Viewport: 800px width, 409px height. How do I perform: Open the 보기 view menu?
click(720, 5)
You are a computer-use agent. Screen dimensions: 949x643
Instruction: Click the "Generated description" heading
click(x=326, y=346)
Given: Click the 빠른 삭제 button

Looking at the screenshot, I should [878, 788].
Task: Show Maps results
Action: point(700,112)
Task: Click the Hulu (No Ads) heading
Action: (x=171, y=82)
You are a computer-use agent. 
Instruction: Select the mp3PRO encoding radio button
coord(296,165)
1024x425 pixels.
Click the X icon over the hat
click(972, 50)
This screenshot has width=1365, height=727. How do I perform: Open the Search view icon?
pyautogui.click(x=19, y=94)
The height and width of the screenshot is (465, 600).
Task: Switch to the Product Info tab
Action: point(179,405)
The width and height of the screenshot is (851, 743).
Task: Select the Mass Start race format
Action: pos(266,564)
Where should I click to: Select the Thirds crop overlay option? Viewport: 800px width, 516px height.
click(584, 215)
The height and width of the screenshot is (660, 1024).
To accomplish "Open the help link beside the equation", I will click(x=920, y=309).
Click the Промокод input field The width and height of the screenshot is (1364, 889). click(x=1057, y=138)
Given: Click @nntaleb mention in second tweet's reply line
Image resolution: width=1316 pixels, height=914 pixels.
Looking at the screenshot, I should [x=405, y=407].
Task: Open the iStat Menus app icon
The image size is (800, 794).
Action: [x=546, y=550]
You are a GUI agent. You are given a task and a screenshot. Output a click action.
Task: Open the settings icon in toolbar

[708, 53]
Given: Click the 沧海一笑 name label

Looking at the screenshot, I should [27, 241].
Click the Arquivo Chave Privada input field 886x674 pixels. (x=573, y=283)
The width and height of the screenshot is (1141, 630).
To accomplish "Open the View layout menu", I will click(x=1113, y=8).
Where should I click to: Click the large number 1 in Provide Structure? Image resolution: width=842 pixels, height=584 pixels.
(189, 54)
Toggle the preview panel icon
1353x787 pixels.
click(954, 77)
------------------------------
**Work item**: An exact retyping of the lines from the one with "Given: Click the 沧海一笑 name label" to the end of the material above, with both ends included and nothing added, is the required answer.

**Output of the exercise**:
Given: Click the 沧海一笑 name label

Looking at the screenshot, I should [27, 241].
Click the Arquivo Chave Privada input field 886x674 pixels. (x=573, y=283)
The width and height of the screenshot is (1141, 630).
To accomplish "Open the View layout menu", I will click(x=1113, y=8).
Where should I click to: Click the large number 1 in Provide Structure? Image resolution: width=842 pixels, height=584 pixels.
(189, 54)
Toggle the preview panel icon
1353x787 pixels.
click(954, 77)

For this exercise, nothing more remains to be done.